Reichert, der dieser Tage durch die deutschen Medien gereicht wird (und diese Woche auch im Falter von seinen Beobachtungen aus der selbsternannten Umhängetaschenhauptstadt Berlin erzählt) ist nicht der erste, der sich mit dem Phänomen einer recht komischen Generation auseinander setzt. Man könnte ihre rund 30-jährigen Vertreter auch Generation Praktikum oder Generation Golf oder sonst wie nennen.
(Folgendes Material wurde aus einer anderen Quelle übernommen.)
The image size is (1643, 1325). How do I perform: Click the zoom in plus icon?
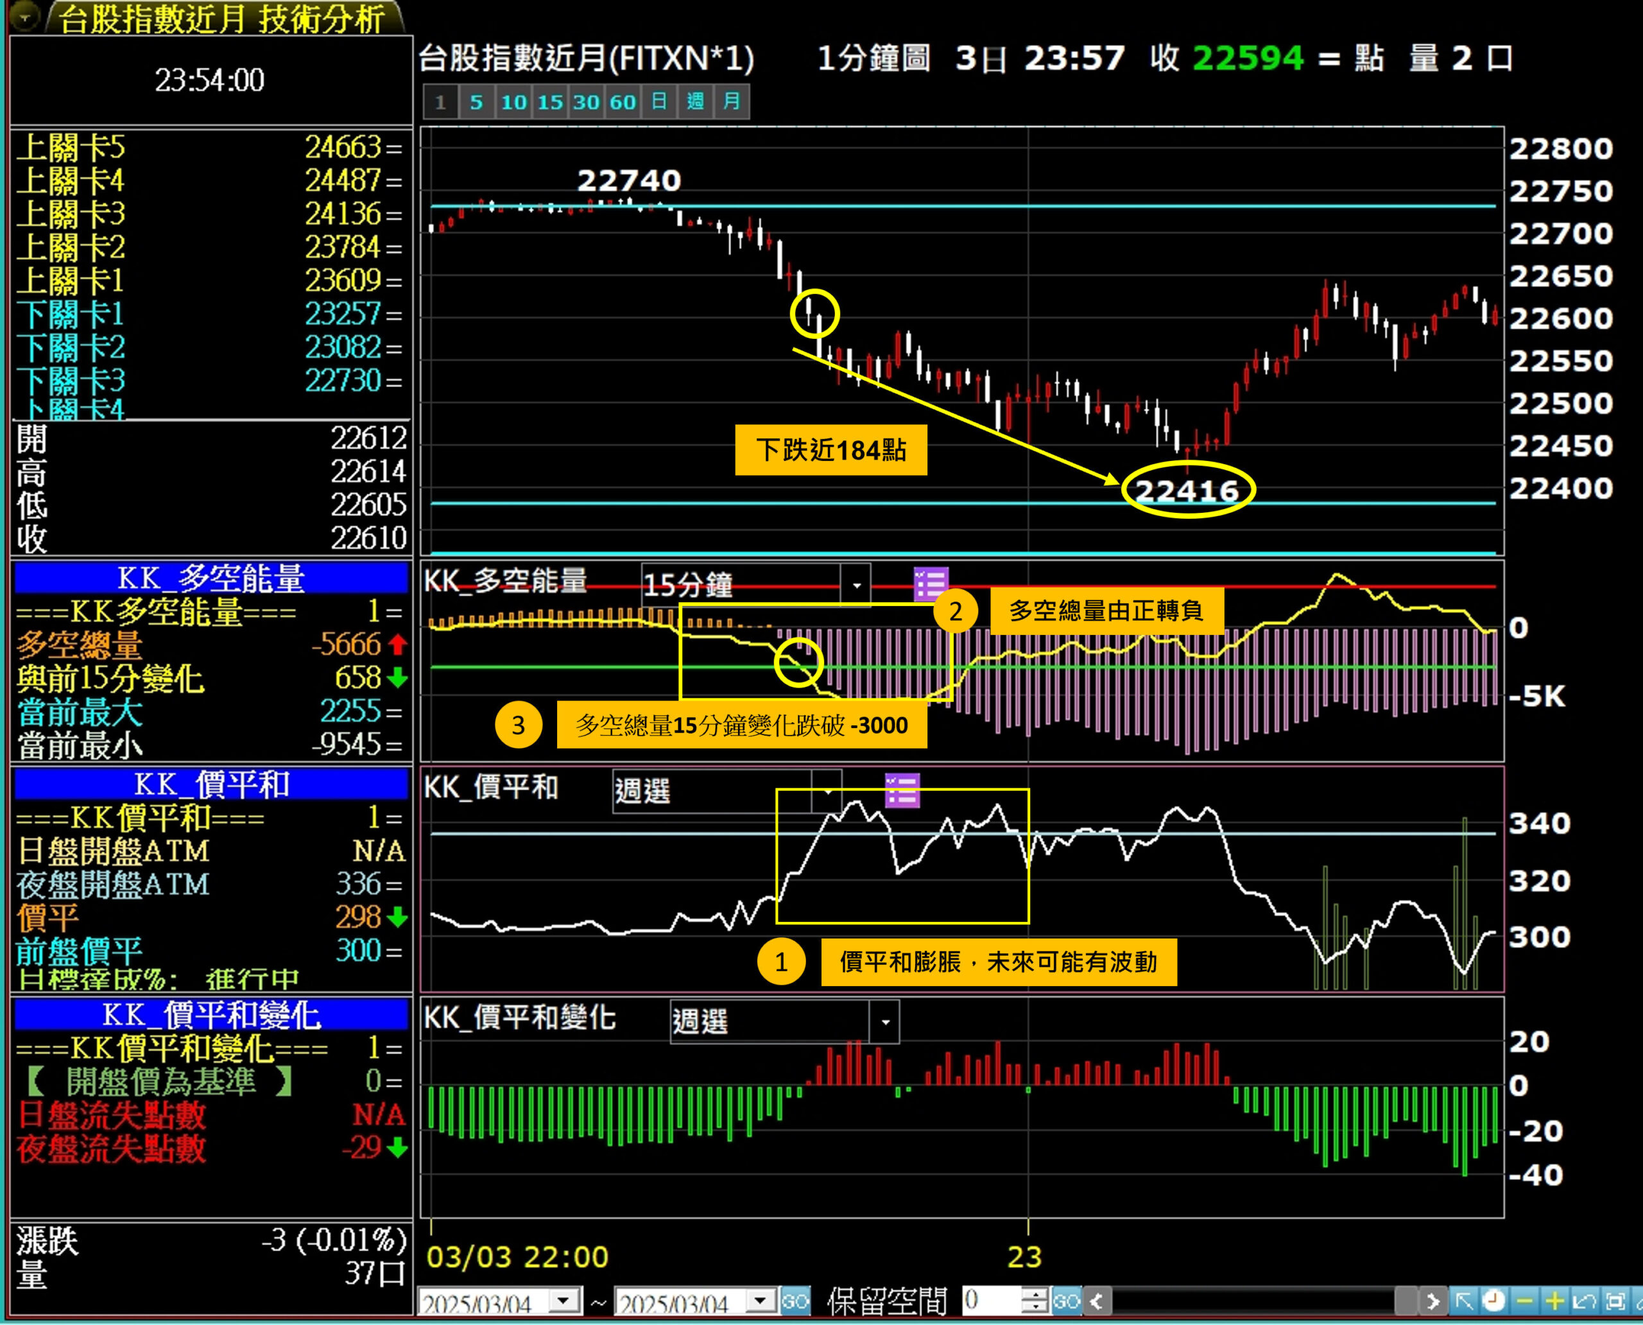pyautogui.click(x=1554, y=1301)
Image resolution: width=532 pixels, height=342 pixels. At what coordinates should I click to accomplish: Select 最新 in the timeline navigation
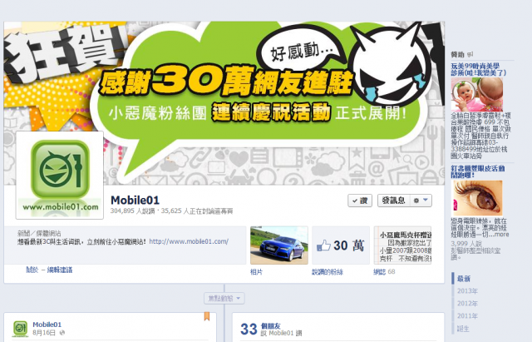(464, 279)
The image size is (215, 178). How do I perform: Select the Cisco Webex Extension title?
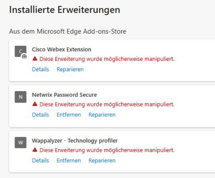62,49
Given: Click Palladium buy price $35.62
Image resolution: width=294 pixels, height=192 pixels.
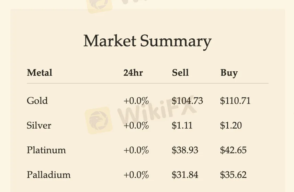Looking at the screenshot, I should (x=234, y=175).
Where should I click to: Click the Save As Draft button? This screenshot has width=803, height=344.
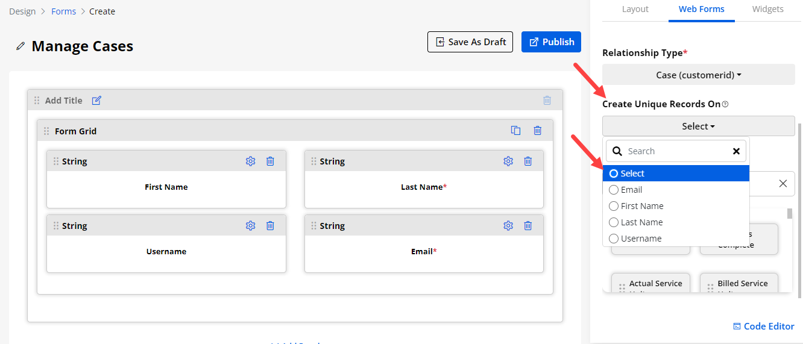pyautogui.click(x=470, y=42)
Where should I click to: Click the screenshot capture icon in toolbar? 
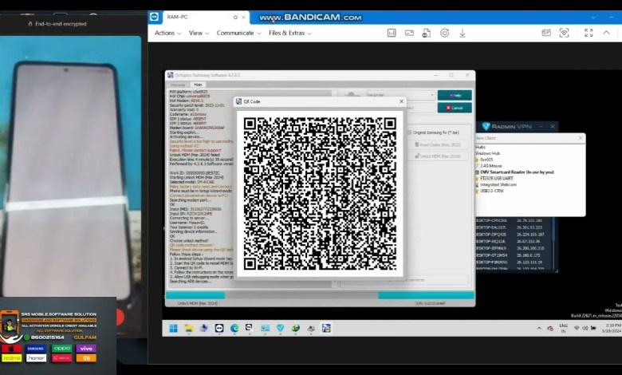564,33

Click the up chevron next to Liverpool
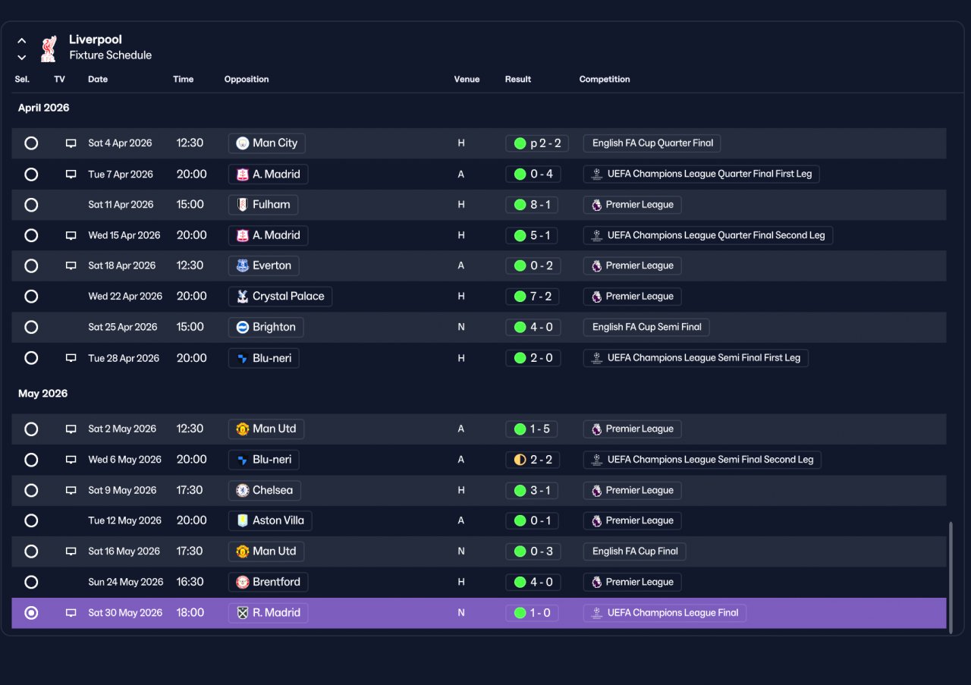point(21,41)
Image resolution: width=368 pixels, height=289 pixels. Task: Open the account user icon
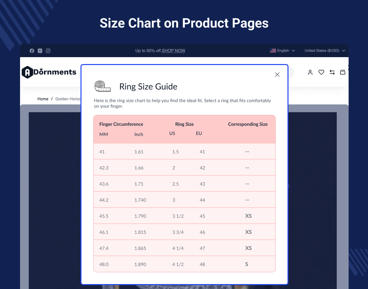point(310,72)
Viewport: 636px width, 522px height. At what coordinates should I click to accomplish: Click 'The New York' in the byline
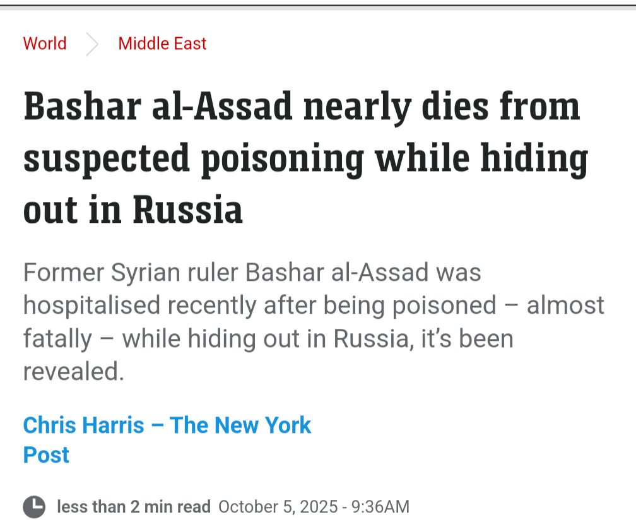click(240, 425)
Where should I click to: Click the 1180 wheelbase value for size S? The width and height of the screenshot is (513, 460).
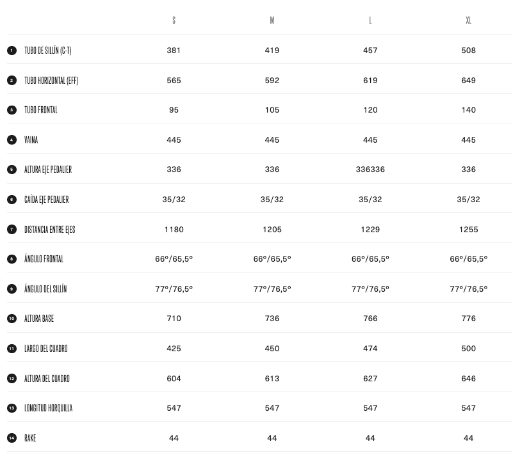click(174, 229)
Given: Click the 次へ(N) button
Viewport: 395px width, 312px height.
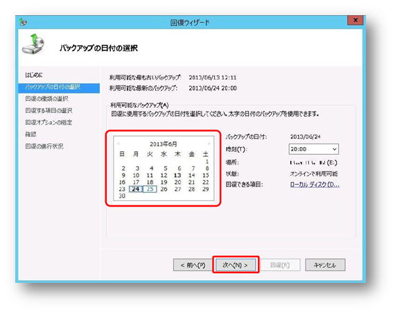Looking at the screenshot, I should click(x=236, y=265).
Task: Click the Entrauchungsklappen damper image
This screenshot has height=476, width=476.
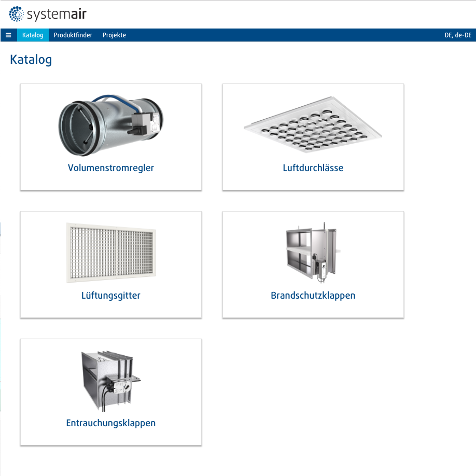Action: pos(111,381)
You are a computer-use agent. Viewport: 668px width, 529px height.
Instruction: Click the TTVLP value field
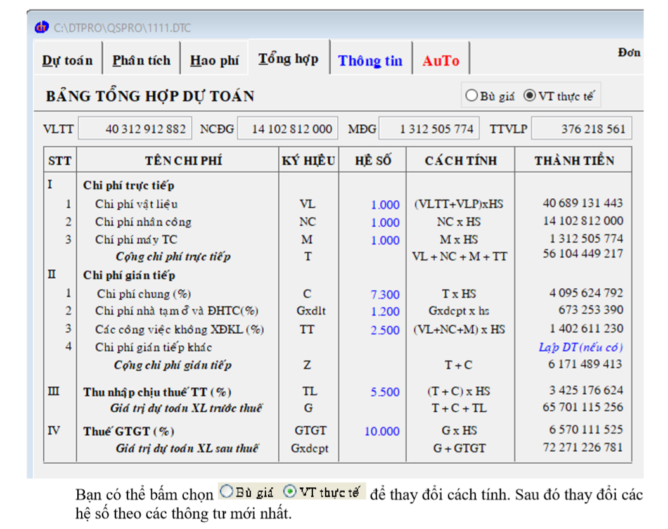[x=581, y=129]
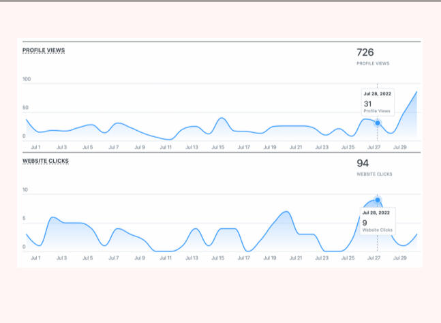Click Jul 21 on Website Clicks axis

(x=296, y=258)
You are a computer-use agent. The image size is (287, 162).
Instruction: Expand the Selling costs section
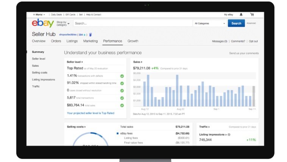[76, 127]
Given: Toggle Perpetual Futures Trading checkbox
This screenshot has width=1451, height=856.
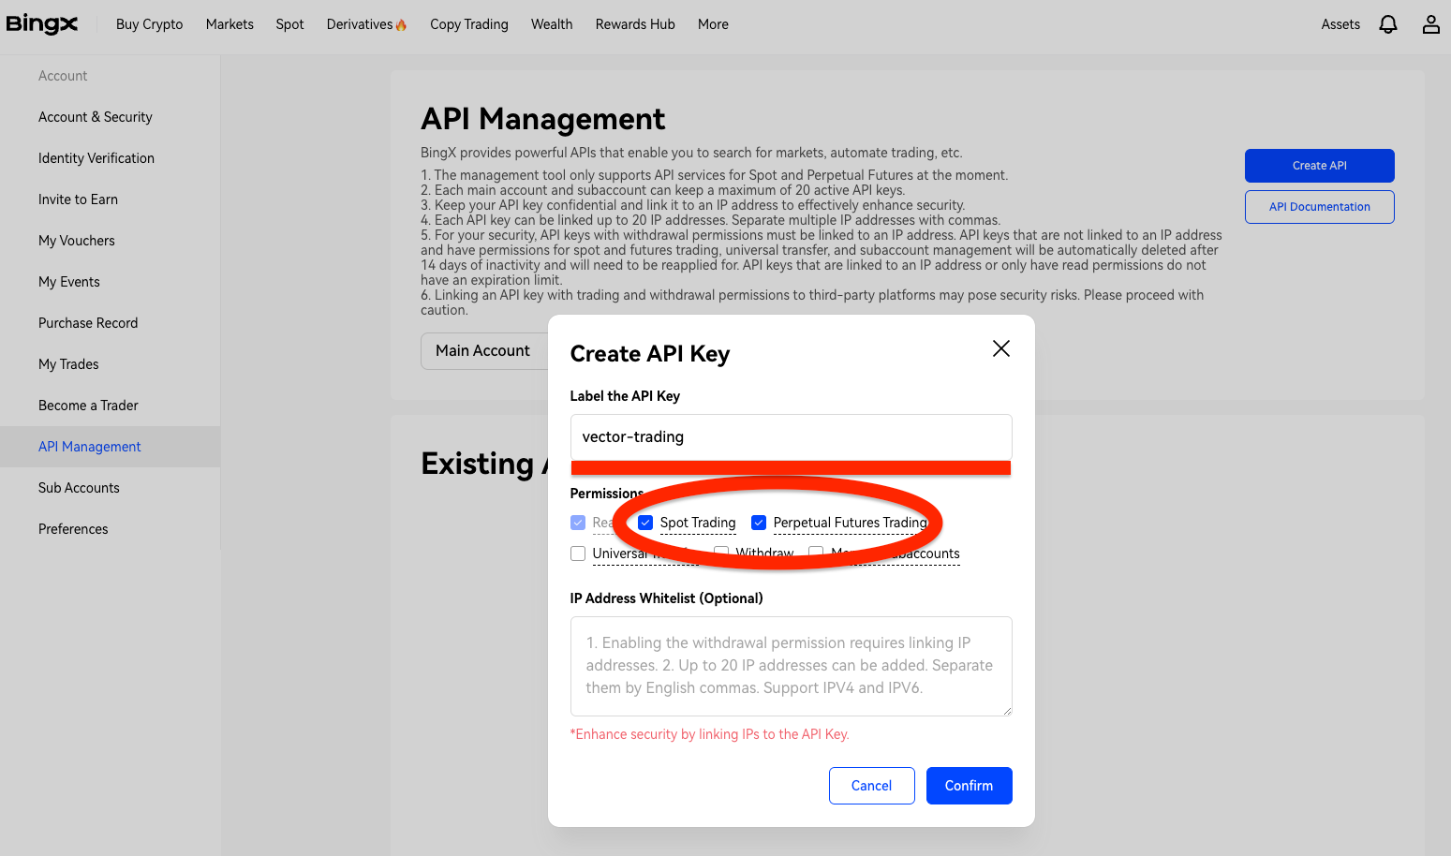Looking at the screenshot, I should (759, 523).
Und man erläge damit den gleichen Denkfehlern wie schon andere vor Reichert.

Er nimmt nämlich sich und die Umhängetaschen seiner Freunde viel zu wichtig. So als würden tatsächlich alle Dreißigjährigen Mitteleuropas in gentrifizierten Stadtvierteln an ihren Kreativ-Jobs verzweifeln. So als zeigte es tatsächlich das Abbild einer Generation, wenn man schnell in seinem Stammcafé den Blick durch den Gastgarten streifen lässt. Den 30-jährigen Koch aus Anatolien, der hinten in der Küche Basilikum zupft, sieht er dabei allerdings genau so wenig wie den 30-jährigen Automechaniker (Wie auch: Er fährt schließlich Rad.), den 30-jährigen Postler, den 30-jährigen Straßenbahnfahrer oder die 30-jährige Vorstadtfriseurin – zu der geht er ja auch nicht, denn an seine zerzauste Frisur darf nur eine Künstlerin ran, die in einem originell getauften Studio werkt, das nebenbei auch überteuerte Jeans verkauft.

Womit wir bei der guten Nachricht wären: Die von Reichert Porträtierten mögen zwar ziemlich lebensfremde Deppen sein, aber weh tut sie trotzdem keinem. Schließlich sind sie nur eine Minderheit. Und daher besteht Hoffnung, dass mir die Freude erhalten bleibt, in einer Gegend zu wohnen, wo nicht alle daherkommen wie ich. Sonst müsste ich mir glatt ein Auto samt Aktentasche kaufen, und das will ich nun wirklich nicht.